Pertanyaan tersebut diatas seharusnya sudah terjawab dengan terbitnya Surat Edaran Mahkamah Agung (SEMA) Nomor 2 Tahun 2019 tentang Pemberlakuan Rumusan Hasil Rapat Pleno Kamar Mahkamah Agung Tahun 2019 sebagai Pedoman Pelaksanaan Tugas bagi Pengadilan daberlakunya Pasal 113 Undang-undang Nomor 11 Tahun 2020 tentang Cipta Kerja (UU Ciptaker). SEMA Nomor 2 Tahun 2019 menyebutkan bahwa upaya penegakan hukum di luar pengadilan ataupun upaya- upaya litigasi penegakan hukum perpajakan dalam rangka menyelesaikan suatu sengketa perpajakan termasuk dalam lingkungan peradilan administrasi ataupun pengadilan pajak seharusnya dilakukan sebelum dilakukannya tindakan-tindakan hukum pidana perpajakan (primum remedium). Apabila suatu permasalahan perpajakan telah diadili dan diputus oleh suatu putusan Hakim pidana yang berkekuatan hukum tetap, maka tidak dibenarkan lagi melakukan tindakan-tindakan penegakan hukum lain baik di luar ataupun di depan pengadilan karena putusan Hakim pidana dalam tindak pidana perpajakan adalah mengakhiri suatu upaya penegakan hukum dan asas yang berlaku adalah asas ultimum remedium. SEMA tersebut ibarat berpihak pada satu dari beberapa pandangan atau pemaknaan terhadap penerapan asas ultimum remedium dalam praktik penegakan hukum pidana di bidang perpajakan. SEMA tersebut memilih untuk memaknai ultimum remedum sebagai pilihan, yaitu apabila Direktorat Jenderal Pajak (DJP) telah memilih penanganan pidana dalam penegakan hukum di bidang perpajakan, negara tidak dapat lagi mengenakan tindakan administratif berupa penetapan dan penagihan atas obyek pajak yang telah diputus dalam perkara pidana di bidang perpajakan.
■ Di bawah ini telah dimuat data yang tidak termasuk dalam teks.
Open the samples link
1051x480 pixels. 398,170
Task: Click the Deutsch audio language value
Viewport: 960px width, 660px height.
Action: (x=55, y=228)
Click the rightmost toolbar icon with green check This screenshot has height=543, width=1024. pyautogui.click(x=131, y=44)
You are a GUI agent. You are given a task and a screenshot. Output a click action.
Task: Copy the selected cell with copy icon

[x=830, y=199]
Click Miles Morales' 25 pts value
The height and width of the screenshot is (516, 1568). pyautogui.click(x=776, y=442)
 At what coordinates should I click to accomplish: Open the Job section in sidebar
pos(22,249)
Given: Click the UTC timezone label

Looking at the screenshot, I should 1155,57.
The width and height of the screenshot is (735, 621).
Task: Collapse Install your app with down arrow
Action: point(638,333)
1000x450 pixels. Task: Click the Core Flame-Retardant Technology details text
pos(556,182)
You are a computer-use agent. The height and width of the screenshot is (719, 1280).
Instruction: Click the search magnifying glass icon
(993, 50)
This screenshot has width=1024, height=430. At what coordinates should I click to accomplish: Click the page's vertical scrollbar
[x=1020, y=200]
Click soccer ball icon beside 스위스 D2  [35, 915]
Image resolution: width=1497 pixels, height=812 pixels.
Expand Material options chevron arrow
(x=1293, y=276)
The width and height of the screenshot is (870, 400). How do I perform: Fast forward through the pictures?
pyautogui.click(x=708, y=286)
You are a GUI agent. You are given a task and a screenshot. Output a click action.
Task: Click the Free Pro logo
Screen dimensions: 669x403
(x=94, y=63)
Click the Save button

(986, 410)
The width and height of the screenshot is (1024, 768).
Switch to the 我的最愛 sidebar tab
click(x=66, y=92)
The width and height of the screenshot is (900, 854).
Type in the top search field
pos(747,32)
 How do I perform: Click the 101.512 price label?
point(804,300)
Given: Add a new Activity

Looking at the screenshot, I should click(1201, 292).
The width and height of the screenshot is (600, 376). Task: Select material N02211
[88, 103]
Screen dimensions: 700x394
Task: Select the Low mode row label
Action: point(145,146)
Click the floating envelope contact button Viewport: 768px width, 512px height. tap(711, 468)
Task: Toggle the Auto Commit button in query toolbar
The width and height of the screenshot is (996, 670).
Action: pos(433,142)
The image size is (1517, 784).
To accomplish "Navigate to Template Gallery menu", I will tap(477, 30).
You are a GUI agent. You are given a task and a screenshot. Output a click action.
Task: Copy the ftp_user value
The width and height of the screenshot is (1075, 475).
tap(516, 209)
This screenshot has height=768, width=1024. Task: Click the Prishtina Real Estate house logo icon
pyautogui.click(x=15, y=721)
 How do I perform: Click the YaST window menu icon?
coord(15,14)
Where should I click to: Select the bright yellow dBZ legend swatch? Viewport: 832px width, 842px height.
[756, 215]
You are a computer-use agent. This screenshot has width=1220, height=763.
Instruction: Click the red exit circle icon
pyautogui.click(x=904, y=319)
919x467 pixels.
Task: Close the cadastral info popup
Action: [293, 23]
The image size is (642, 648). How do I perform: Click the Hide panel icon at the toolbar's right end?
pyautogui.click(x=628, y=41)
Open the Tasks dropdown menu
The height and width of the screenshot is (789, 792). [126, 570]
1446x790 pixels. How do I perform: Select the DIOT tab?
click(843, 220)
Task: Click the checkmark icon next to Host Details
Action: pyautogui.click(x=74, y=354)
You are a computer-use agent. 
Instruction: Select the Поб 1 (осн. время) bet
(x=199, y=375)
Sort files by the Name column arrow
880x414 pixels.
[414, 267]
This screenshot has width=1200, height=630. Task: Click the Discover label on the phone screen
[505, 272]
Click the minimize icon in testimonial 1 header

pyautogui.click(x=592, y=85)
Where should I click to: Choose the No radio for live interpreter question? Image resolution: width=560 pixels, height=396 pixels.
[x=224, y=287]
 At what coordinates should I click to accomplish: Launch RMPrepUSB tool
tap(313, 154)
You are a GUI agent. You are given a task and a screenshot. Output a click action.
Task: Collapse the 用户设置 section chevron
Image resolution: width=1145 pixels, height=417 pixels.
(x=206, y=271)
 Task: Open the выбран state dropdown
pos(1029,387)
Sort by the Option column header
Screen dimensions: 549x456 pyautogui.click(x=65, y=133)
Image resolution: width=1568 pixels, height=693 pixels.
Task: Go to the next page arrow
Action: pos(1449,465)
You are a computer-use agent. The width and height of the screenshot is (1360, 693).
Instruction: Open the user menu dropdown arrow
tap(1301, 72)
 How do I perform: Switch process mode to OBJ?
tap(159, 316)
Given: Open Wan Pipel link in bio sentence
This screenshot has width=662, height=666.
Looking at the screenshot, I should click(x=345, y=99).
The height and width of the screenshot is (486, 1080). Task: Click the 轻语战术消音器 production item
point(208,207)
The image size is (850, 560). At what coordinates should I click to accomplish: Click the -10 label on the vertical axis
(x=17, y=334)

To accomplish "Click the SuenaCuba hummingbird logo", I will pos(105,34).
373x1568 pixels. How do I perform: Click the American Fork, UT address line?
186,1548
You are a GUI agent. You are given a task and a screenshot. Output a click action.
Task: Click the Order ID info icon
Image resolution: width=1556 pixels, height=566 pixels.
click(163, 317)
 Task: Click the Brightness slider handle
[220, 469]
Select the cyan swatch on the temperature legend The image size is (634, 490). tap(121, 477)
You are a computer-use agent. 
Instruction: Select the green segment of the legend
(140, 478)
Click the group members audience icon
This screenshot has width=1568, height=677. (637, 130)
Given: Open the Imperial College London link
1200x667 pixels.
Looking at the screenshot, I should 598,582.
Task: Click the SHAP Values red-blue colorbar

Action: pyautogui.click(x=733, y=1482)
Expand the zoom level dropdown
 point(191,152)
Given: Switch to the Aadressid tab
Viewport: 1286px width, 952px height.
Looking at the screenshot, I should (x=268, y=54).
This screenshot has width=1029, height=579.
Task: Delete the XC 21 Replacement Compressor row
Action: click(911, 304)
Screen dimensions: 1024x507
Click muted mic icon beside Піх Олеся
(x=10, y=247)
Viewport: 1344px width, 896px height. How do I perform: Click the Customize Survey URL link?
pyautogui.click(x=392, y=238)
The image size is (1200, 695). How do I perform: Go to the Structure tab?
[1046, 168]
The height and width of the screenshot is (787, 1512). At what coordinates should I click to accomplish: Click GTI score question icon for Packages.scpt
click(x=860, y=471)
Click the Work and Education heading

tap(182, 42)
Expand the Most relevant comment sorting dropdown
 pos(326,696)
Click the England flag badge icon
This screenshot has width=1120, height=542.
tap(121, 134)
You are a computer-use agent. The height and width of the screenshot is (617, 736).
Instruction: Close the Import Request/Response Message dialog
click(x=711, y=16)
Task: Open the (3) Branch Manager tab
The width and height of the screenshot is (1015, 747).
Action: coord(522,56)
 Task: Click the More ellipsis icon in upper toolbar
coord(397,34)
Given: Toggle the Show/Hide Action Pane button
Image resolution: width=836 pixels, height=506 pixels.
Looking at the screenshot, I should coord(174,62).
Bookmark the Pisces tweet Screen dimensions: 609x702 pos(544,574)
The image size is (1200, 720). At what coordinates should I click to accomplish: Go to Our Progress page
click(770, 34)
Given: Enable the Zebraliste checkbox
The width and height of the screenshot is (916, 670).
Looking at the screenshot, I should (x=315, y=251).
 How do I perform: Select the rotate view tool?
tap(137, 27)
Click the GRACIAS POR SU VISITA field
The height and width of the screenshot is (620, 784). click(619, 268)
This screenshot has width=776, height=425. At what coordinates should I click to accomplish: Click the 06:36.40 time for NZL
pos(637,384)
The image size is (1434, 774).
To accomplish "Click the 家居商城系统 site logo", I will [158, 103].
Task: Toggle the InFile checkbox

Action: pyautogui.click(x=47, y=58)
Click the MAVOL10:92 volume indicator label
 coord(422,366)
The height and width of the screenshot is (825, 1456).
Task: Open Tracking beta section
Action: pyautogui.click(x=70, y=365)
Pilihan pemaknaan  ultimum remediudalam SEMA Nomor 2 Tahun 2019 semakin diperkuat dengan dihapuskannya Pasal 13 ayat (5) dan Pasal 15 ayat (4) UU KUP dalam Pasal 113 UU Ciptaker yang mengatur ketentuan umum dan tata cara perpajakan. Pokok pajak terutang tidak terhapus oleh sanksi pidana denda tetapi tool untuk menagih pokok pajak terutang tersebut menjadi hilang dengan dihapuskannya mekanisme SKPKB Pasal 13 ayat (5) atau Pasal 15 ayat (4). Demikian demikian, berdasarkan pemaknaan tersebut, Penulis berpendapat bahwa potensi pajak menjadi hilang saat sebuah perkara pidana di bidang perpajakan telah diadili dan diputus oleh suatu putusan Hakim pidana yang berkekuatan hukum tetap.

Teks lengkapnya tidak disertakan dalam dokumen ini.